I started using Firefox Send recently, I have been really impressed with the simplicity and easy of use. I haven’t tried it, but it is open source and possible to self-host if you so chose. But for the time being it remains free, and you can share up to a generous 2.5 GB if you log in with a Firefox account so I see no reason to put in the effort yet.
That being said, Sharedrop seems to be a different use case, only sharing file between folks on the same network. I applaud the effort, I will certainly like to try this out soon!
I tried uploading the archive to iCloud, but the server rejected it as too large. None of my other cloud storage accounts had enough free space.
Paying for extra space seemed overkill, given that this was literally a one-time P2P file transfer. I really should just be able to send a file to another IP address without having to pay for storage somewhere.

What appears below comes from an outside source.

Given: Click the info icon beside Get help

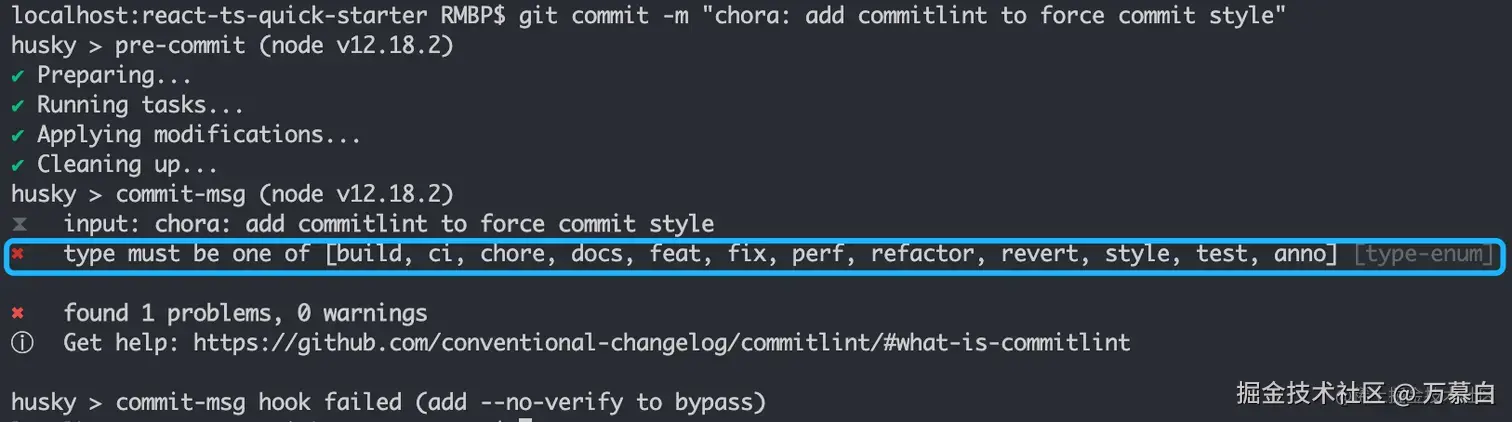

Very much related to the sister comment that recommended resilio sync, I usually tell people to install the free (but equally good) synthing when I want to transfer very large files in private. I have it running anyways, and it's not too big of a hassle to install for them. It has the added benefit that you can abort and resume the transfer at any point, which is especially useful if you're transferring from some noisy machine that you want to turn off during the night.
Great question! I considered it, but I wasn't able to find a clear answer whether it was secure or not. If somebody had access to the tracker backend or were inspecting the DHT traffic, would they be able to download the files without the original .torrent file?
(Most of the BitTorrent docs assume you're intending to distribute the files publicly.)
Not that the data was really worth protecting — it was just GoPro videos from a recent ski trip. But still, I didn't want to share my (unedited) home movies publicly.
Well, you could use a private tracker/one that doesn't dump it's torrent-list publicly, and mark the torrent file itself as private, so your client won't share it on the DHT. Also, encrypting is orthogonal.